**RECORD EXCERPTS**:

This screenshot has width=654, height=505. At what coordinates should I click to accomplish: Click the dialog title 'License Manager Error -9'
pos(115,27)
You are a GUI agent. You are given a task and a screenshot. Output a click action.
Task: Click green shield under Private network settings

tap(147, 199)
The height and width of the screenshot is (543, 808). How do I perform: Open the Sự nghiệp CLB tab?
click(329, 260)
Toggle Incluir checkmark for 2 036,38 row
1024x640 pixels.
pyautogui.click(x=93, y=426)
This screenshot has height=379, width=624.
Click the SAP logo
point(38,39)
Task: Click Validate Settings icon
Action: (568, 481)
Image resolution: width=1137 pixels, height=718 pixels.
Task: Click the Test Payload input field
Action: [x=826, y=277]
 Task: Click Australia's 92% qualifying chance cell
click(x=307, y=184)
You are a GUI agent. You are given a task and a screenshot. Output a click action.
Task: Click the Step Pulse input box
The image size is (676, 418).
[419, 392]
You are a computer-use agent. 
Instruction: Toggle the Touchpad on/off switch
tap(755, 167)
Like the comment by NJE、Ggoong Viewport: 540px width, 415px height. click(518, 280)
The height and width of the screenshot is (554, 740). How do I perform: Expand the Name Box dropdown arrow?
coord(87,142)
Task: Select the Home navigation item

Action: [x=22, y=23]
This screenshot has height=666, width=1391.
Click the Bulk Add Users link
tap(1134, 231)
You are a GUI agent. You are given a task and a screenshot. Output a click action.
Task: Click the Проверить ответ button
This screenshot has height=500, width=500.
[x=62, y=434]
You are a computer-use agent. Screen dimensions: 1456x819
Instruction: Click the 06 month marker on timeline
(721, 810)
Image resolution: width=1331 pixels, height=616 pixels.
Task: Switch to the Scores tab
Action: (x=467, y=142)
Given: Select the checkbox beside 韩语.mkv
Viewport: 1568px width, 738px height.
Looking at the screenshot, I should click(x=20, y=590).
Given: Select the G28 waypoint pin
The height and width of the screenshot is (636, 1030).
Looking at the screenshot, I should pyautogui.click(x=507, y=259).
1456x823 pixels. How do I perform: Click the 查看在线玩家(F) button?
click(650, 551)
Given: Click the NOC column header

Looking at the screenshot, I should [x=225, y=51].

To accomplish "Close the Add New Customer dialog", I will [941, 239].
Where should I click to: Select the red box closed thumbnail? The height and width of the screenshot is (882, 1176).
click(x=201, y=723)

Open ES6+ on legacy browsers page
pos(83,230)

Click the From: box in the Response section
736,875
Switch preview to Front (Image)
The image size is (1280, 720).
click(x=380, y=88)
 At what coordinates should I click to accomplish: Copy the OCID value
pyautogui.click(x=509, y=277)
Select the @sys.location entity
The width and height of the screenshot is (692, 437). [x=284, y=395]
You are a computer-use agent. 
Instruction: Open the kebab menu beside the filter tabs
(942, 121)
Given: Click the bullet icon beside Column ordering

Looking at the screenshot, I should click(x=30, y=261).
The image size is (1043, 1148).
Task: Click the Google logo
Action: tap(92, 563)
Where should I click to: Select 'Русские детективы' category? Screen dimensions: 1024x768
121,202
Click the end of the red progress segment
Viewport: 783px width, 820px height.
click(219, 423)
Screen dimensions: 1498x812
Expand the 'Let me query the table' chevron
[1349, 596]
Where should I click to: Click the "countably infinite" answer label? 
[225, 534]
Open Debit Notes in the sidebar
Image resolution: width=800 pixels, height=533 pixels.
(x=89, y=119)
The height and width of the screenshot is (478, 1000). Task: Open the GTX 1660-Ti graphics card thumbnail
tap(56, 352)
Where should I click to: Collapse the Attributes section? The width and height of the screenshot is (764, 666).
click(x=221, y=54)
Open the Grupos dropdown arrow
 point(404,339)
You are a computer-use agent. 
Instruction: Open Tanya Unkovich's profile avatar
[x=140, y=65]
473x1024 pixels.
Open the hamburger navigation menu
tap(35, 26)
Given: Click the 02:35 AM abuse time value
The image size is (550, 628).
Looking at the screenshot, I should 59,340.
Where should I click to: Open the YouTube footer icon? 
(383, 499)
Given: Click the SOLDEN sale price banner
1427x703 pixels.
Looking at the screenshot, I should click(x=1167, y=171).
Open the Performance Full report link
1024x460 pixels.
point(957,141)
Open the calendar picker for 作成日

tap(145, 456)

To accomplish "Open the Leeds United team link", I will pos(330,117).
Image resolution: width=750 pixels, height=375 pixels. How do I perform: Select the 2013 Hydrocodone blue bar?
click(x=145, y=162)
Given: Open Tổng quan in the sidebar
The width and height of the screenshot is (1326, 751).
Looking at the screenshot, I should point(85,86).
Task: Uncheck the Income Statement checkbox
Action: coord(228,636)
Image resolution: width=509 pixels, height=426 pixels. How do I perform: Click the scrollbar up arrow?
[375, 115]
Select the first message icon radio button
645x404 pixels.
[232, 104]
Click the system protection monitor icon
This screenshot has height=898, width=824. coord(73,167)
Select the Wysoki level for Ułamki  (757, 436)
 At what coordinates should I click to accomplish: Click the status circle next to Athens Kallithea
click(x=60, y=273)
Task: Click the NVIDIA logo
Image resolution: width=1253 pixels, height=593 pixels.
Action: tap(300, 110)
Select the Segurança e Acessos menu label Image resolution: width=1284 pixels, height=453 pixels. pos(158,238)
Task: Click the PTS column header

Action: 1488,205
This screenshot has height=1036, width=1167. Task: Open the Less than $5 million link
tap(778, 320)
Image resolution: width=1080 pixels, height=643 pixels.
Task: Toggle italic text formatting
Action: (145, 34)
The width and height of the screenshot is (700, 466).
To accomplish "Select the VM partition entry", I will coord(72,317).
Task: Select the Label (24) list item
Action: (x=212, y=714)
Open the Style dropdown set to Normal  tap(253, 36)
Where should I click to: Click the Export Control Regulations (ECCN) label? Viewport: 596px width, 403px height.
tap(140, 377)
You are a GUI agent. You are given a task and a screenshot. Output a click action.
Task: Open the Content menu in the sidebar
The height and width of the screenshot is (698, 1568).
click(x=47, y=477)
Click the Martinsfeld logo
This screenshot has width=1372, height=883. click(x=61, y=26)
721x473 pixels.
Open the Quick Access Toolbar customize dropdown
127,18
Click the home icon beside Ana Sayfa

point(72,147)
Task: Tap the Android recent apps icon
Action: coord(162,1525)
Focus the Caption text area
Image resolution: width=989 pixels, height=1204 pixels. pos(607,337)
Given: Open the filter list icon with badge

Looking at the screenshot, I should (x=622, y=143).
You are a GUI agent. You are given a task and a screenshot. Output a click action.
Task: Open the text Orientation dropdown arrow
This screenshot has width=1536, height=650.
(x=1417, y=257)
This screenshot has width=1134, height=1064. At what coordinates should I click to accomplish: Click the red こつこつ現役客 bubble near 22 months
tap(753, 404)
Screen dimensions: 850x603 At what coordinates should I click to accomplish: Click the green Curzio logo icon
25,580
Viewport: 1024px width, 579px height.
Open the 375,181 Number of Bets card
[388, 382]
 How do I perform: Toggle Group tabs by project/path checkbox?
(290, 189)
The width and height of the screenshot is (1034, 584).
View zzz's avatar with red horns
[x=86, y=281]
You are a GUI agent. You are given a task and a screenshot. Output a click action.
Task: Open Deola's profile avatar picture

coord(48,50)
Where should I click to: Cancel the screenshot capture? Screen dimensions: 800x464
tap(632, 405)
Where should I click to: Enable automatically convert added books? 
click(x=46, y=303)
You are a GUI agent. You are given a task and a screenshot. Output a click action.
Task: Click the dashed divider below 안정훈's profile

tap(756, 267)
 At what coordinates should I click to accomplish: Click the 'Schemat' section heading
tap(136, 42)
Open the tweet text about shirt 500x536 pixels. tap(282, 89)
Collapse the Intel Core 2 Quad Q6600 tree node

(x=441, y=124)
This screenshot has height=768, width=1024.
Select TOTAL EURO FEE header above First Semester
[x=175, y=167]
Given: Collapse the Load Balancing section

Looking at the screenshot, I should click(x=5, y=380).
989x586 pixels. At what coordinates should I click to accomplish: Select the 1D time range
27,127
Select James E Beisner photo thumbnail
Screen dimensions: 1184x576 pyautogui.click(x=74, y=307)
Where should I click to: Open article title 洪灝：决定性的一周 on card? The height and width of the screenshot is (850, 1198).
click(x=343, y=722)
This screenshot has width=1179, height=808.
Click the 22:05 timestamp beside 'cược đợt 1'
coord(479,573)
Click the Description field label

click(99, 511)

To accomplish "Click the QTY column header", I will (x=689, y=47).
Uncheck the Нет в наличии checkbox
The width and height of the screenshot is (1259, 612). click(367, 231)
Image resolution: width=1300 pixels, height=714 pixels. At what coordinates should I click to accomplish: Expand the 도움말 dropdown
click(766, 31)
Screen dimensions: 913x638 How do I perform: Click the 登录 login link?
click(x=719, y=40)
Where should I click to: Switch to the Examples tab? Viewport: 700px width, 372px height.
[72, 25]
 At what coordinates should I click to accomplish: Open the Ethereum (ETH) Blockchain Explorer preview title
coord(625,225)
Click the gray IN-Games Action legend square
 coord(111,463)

**REQUIRED WORK**: Copy only this part of the entries above: the line with "Open the Grupos dropdown arrow", the line with "Given: Click the 02:35 AM abuse time value", and the lines between, all exactly as written.

**SOLUTION**:
Open the Grupos dropdown arrow
 point(404,339)
You are a computer-use agent. 
Instruction: Open Tanya Unkovich's profile avatar
[x=140, y=65]
473x1024 pixels.
Open the hamburger navigation menu
tap(35, 26)
Given: Click the 02:35 AM abuse time value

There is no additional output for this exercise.